July 17, 2017 · 5 min read
Prioritize your way to greater success.
July 17, 2017
Creating a company culture to please everyone can be a daunting task. Since individual preferences and requirements vary so dramatically, some may even consider it impossible. But take heart… There are a few universal rules to follow on the subject. Don’t believe these 5 common myths that plague offices around the world.
If you’ve ever eaten lunch at your desk because you have “so much to do” then you’re in for a crazy surprise.
All evidence on the subject shows that skipping breaks results in disengagement, dissatisfaction, and inefficiency. Tony Schwartz, the head of a New York City-based productivity consulting firm called “The Energy Project” said it best: “The trouble is that, without any downtime to refresh and recharge, we’re less efficient, make more mistakes, and get less engaged with what we’re doing.”

*INFORMATION GIVEN*
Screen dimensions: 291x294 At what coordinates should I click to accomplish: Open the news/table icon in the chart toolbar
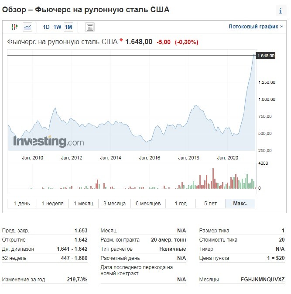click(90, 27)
--
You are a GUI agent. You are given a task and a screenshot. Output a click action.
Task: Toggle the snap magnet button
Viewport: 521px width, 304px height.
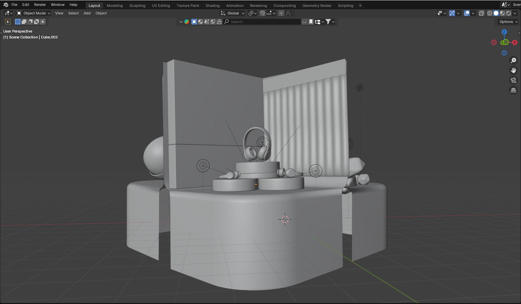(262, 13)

*TO DO*
a: Copy out the entries from the line with "Screen dimensions: 291x294" to the line with "click(90, 27)", word for word and leaving out the pictures.
b: Pick up the piece on company culture myths from its last sentence and keep writing.

*ANSWERS FOR THIS EXERCISE*
a:
Screen dimensions: 291x294 At what coordinates should I click to accomplish: Open the news/table icon in the chart toolbar
click(90, 27)

b:
There are a number of compelling and scientific reasons for this. First, to put it simply, boredom is the death of productivity. Taking breaks will keep you from getting bored, thus helping you stay focused! Secondly, when you’re working ceaselessly on the same task it’s easy to lose sight of your big-picture goal. And if you lose sight of the big-picture goal in your work, you can kiss job satisfaction goodbye.
The verdict on taking more breaks is spelled out pretty clearly, so why aren’t we taking more breaks? Guilt is the key word here. We carry around the idea that if we take breaks we’ll be seen as lazy. A study of office workers and managers by Staples discovered that more than a quarter of workers don’t take a break other than lunch. One in five employees said guilt was the reason they don’t step away from their workspaces.
What to do? encourage a break-friendly office culture.
“Spoiling employees is no substitute for engaging them,” found a 2013 State of the American Workplace study by Gallup.
Especially in the startup world, there seems to be an unshakable belief that free perks will bring your employees happiness. However, evidence is mounting that food and ping-pong tables won’t influence overall employee satisfaction if more basic needs aren’t being met. Studies show that you should instead invest your resources in creating a flexible workplace and fostering psychological safety. Frank Bosco, assistant professor of management at the Virginia Commonwealth University School of Business said: “If these basic needs are not fulfilled, then even the most extravagant perks will be little more than window dressing.”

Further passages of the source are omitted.